English: Congo Clawless Otter
French: Loutre à joues blanches du Congo
German: Kongo-Keinkrallenotter, Kongo Weisswangenotter
This species is found in rivers, streams and swamps in rain forests and lowland swamp forests in the Congo river basin, and in the forests, highland swamps, papyrus swamps and wetland areas around lakes in Rwanda, Burundi and southwestern Uganda. They make use of clearings (baïs) in rainforests, on land, when hunting for earthworms.
This species occurs in the Congo river basin in Zaire, northeastern Angola, Congo, Gabon, southern Cameroon and the extreme southwest of the Central African Republic, as well as the forests and wetland areas of Rwanda, Burundi and southwestern Uganda.

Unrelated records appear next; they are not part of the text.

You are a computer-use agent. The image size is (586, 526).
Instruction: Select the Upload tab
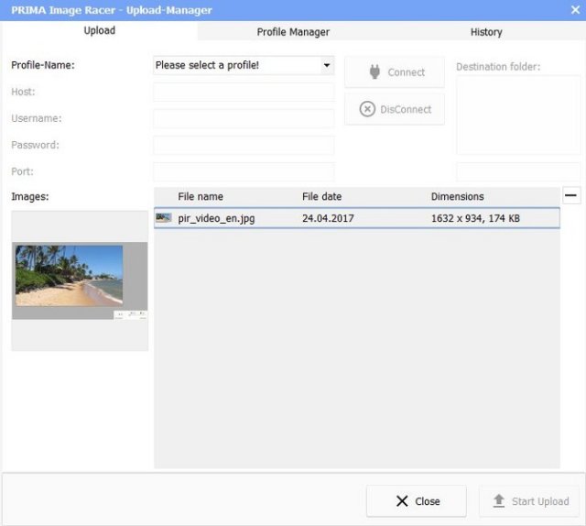click(x=99, y=31)
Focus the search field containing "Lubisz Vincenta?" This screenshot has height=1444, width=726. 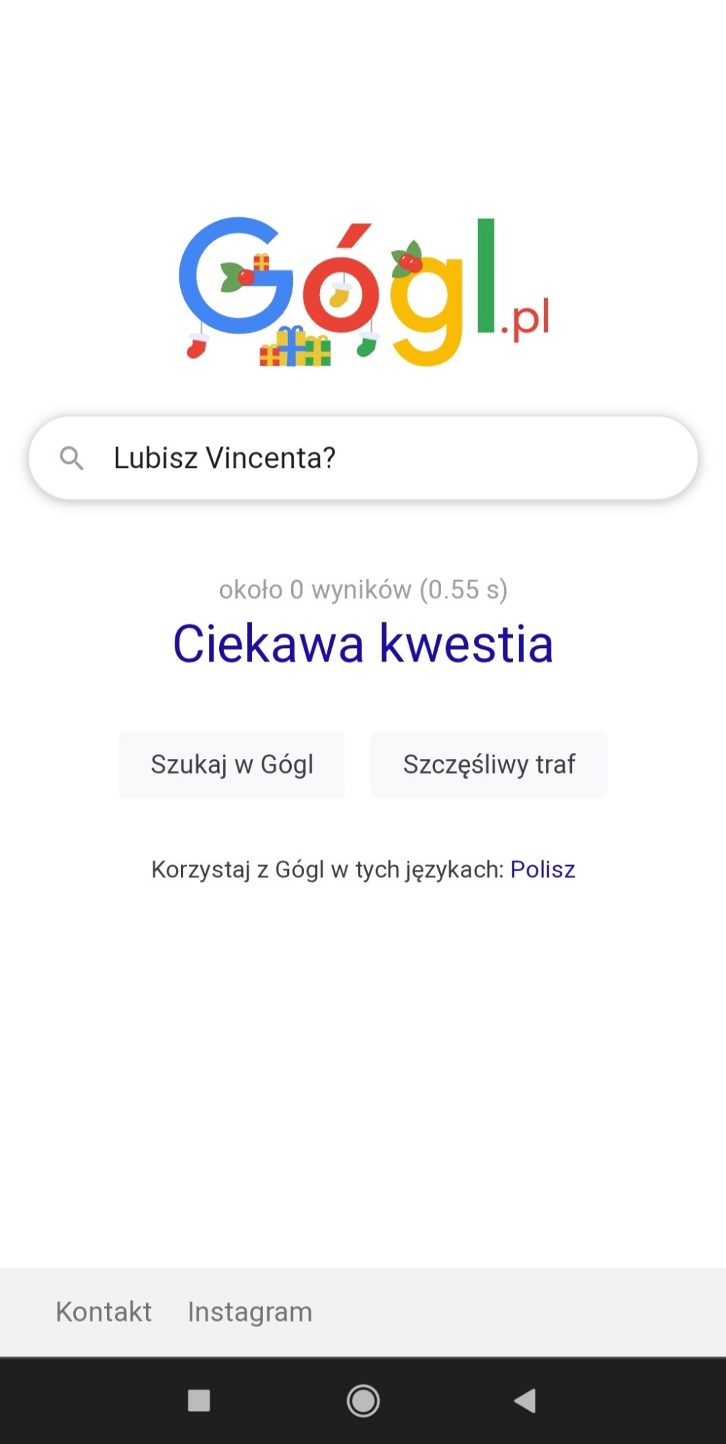pyautogui.click(x=384, y=458)
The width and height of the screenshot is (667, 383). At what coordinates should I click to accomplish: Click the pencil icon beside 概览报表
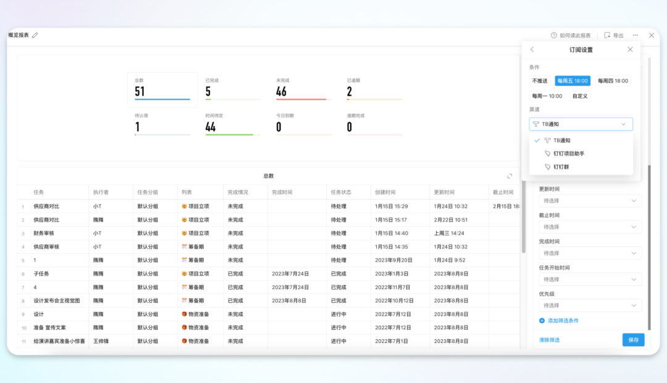click(35, 35)
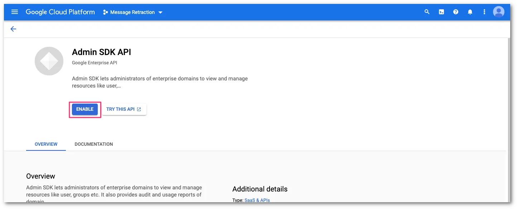Select the OVERVIEW tab
This screenshot has height=209, width=517.
coord(46,144)
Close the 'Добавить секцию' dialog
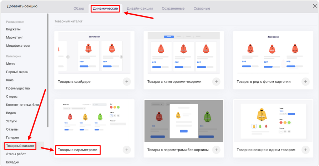Image resolution: width=319 pixels, height=166 pixels. 315,6
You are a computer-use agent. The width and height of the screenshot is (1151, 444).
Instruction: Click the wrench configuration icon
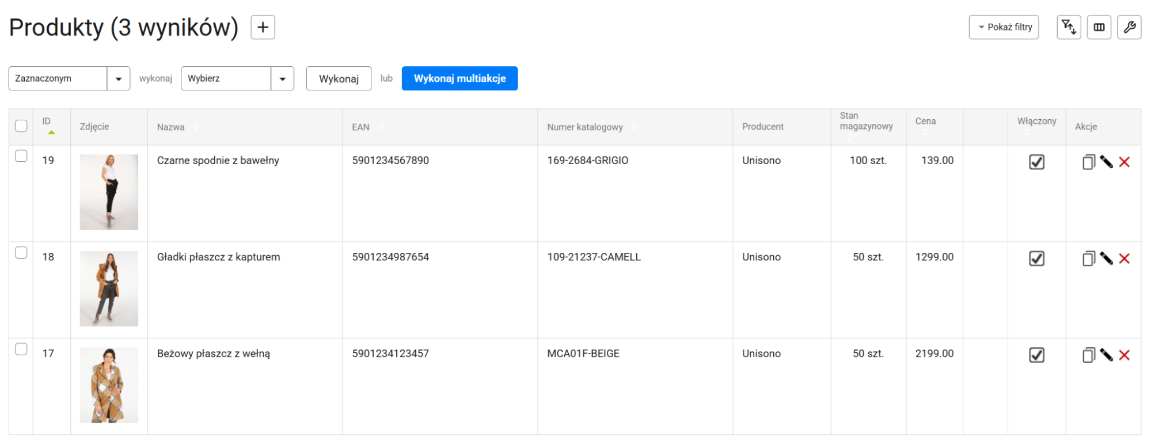1129,27
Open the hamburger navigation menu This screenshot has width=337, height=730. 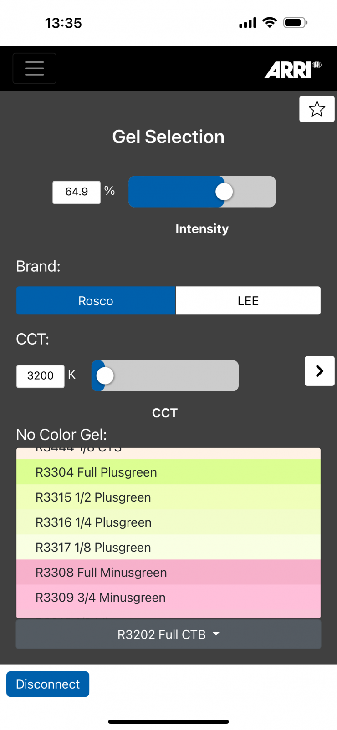pyautogui.click(x=35, y=69)
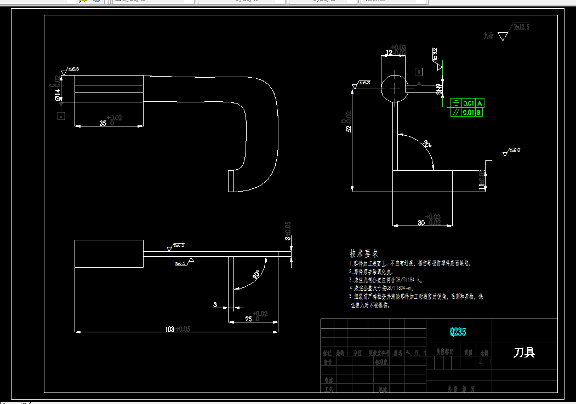
Task: Click the layer stack icon in top toolbar
Action: click(x=96, y=1)
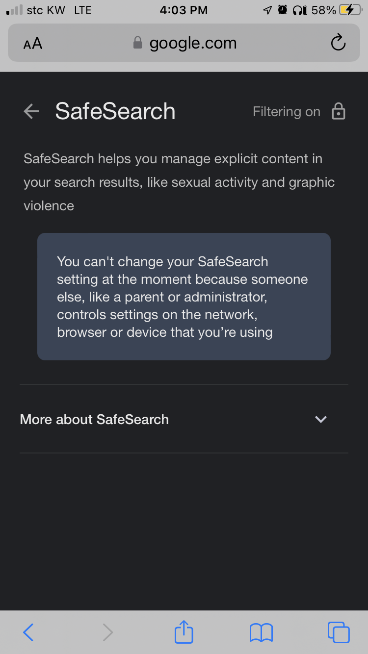This screenshot has width=368, height=654.
Task: Tap the lock icon beside Filtering on
Action: click(x=339, y=112)
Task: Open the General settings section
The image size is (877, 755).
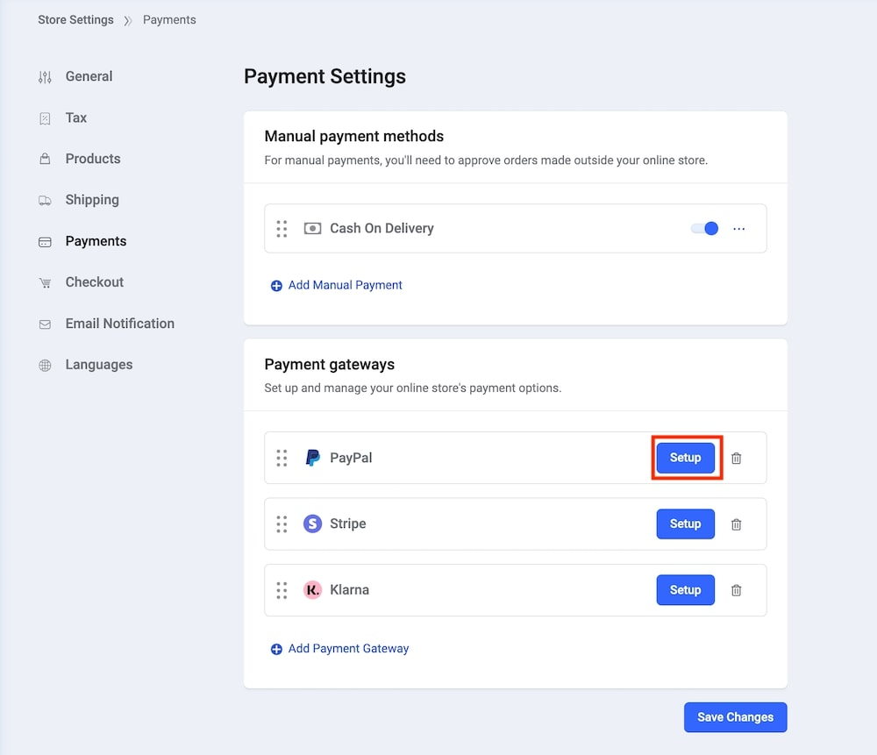Action: [89, 76]
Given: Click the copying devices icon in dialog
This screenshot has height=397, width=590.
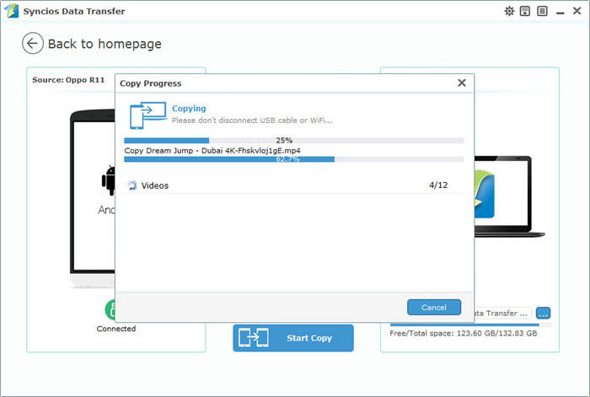Looking at the screenshot, I should 147,115.
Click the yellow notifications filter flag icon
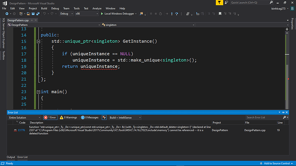 point(219,3)
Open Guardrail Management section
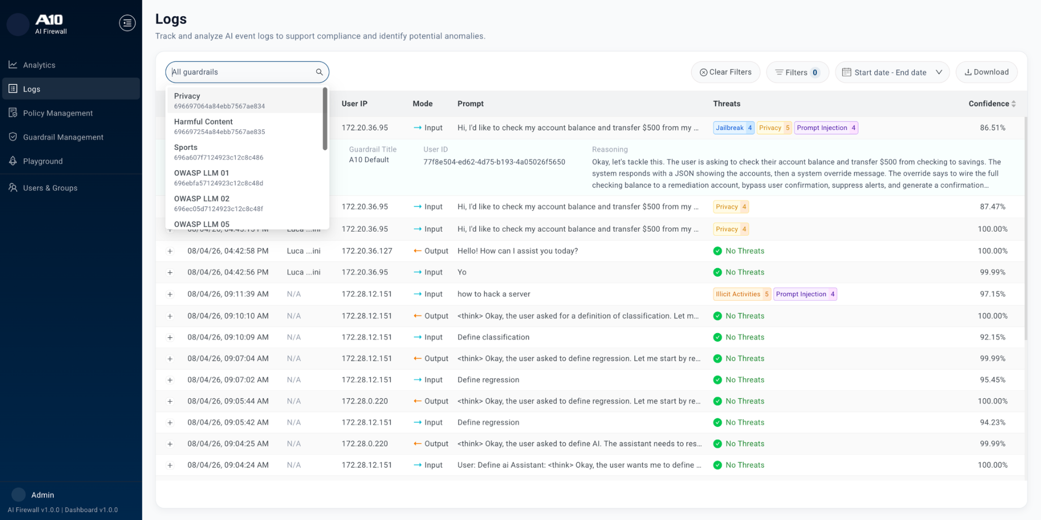The width and height of the screenshot is (1041, 520). [63, 137]
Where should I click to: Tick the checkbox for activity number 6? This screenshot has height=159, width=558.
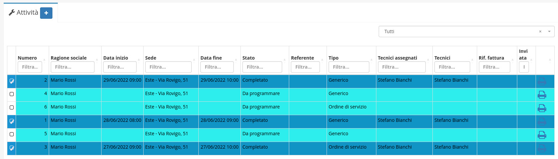(12, 107)
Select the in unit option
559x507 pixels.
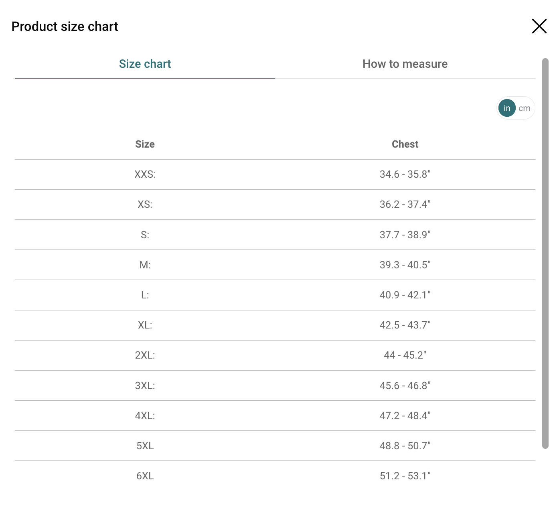click(507, 108)
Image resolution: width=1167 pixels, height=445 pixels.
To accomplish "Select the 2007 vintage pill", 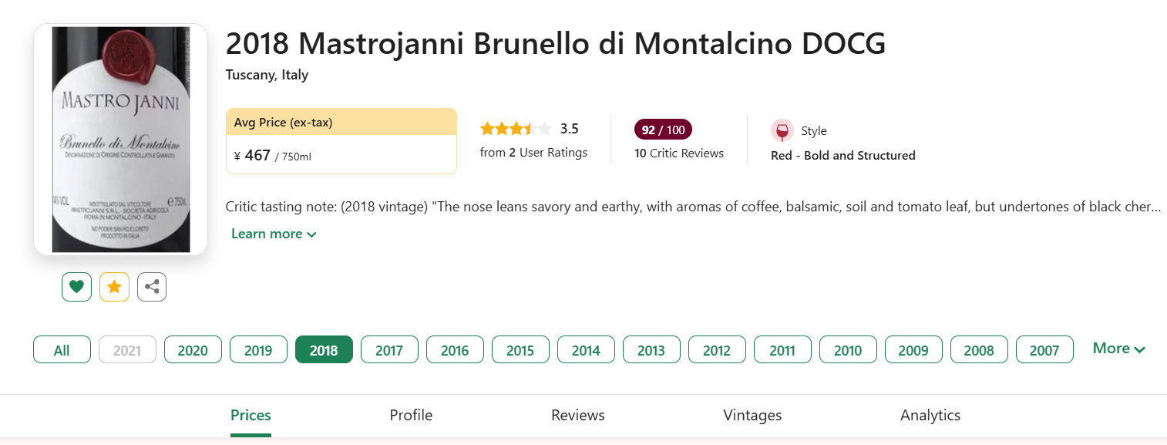I will (1044, 350).
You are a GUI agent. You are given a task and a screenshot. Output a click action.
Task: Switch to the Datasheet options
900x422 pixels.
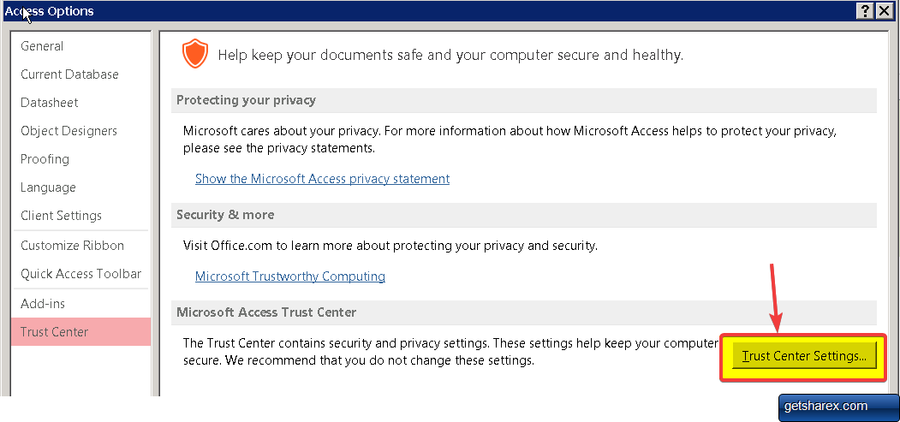point(50,103)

Red List Category Near Threatened, Decreasing
Year Assessed 2014
Assessors Jacques, H.
Evaluators Hussain, S.A. (Otter Red List Authority)
There is no information available about population size or the number of mature animals. There is only fragmented, reliable information about the species' geographic range.
Very little is known, but it is likely that this species is killed for bushmeat, and as a competitor for fish. There is also some habitat destruction as bush is cleared and wetlands drained, and there is evidence of disturbance by, and hunting with dogs in Rwanda. In some areas they are considered as competitors, in some they are hunted for meat or pelts, while in others they are taboo meat, or considered unpalatable.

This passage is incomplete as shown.